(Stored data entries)
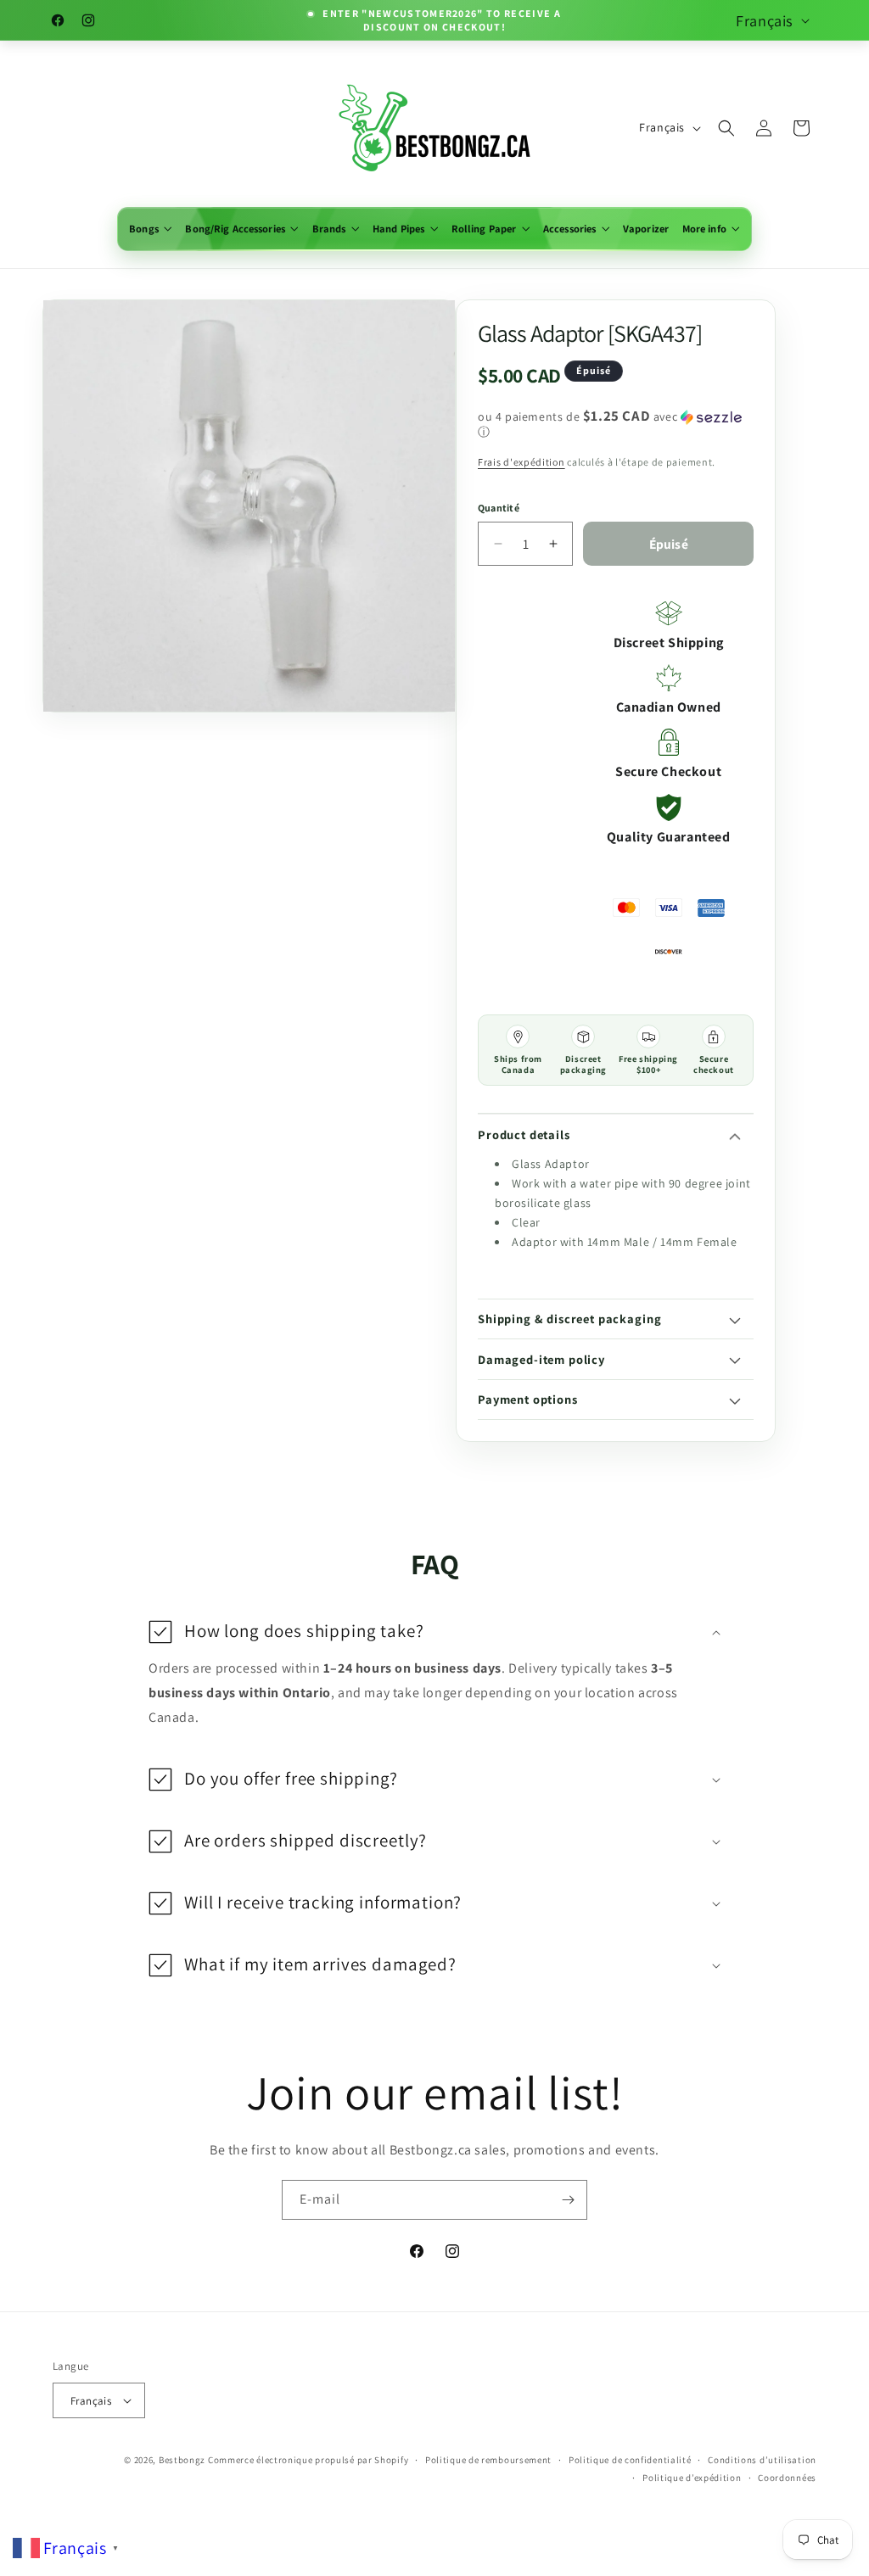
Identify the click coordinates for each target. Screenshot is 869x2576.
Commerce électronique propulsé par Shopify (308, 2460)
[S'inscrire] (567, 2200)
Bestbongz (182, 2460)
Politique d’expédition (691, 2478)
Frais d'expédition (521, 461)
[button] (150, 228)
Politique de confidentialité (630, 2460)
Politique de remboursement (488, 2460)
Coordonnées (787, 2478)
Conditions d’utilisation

• **WHAT IS NEEDED**:
Write out each entry exactly as given, but skip the pictures.

• **REPLY**:
Identify the click coordinates for each target. Screenshot is 869x2576.
Commerce électronique propulsé par Shopify (308, 2460)
[S'inscrire] (567, 2200)
Bestbongz (182, 2460)
Politique d’expédition (691, 2478)
Frais d'expédition (521, 461)
[button] (150, 228)
Politique de confidentialité (630, 2460)
Politique de remboursement (488, 2460)
Coordonnées (787, 2478)
Conditions d’utilisation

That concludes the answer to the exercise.